L’idea che circola non è vendere sul mercato le quote in mano al Tesoro, ma di passarle alla Cassa depositi e prestiti, si tratta dunque di false partecipazioni anche se sul piano contabile potrebbero portare 23 miliardi. Il pacchetto più consistente in termini di valore è quello dell’Enel (il 23%) seguito da Leonardo (30%). Il Monte dei Paschi di Siena del quale il Tesoro possiede il 68% è incedibile nelle condizioni attuali (la Cdp non può entrare in aziende in perdita). Poi ci sono le società con strumenti finanziari quotati come le Ferrovie o la Rai e una serie di non quotate (la maggiore è la Stm Microlectronics della quale la Cdp detiene già il 28%). Ma non darebbero grandi frutti. Sono poste straordinarie utili anche se poche gocce nel mare dei 2.300 miliardi di debito pubblico, ma non cambiano i fondamentali, a cominciare dalla crescita.
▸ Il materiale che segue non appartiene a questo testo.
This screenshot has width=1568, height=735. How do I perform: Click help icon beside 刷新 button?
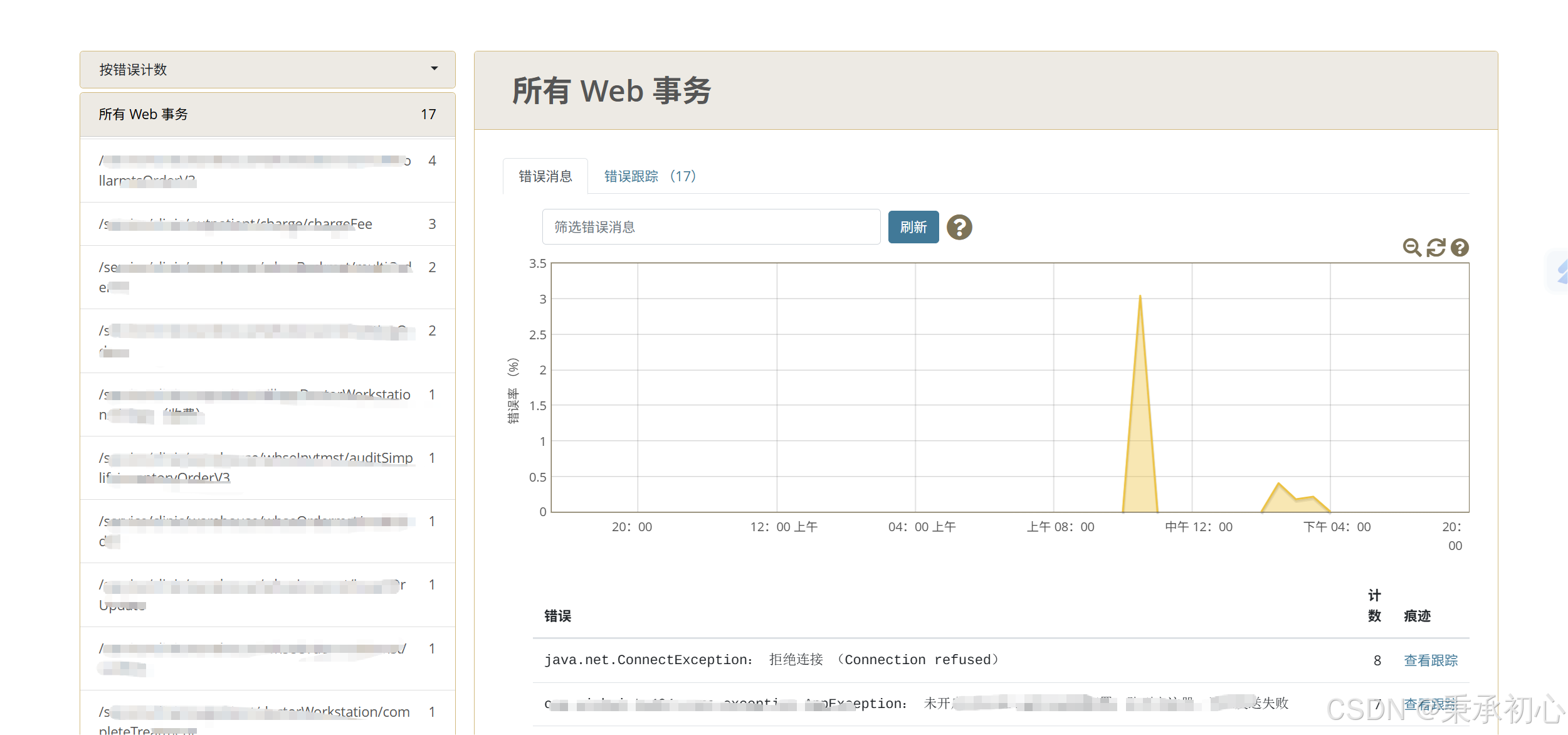(x=959, y=227)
Il prodotto lordo nominale cresce meno del costo del debito mettendo in pericolo la solvibilità dell’Italia a meno di non migliorare il disavanzo strutturale, cioè al netto degli interventi anti-congiunturali. E questo si fa riducendo le spese e aumentando le entrate. Niente magheggi, niente scappatoie. Sarebbe meglio, dunque, andare avanti per gradi, aggiustare i conti per quest’anno e trovare per l’anno prossimo le risorse per coprire scelte realistiche, il tempo della demagogia è finito.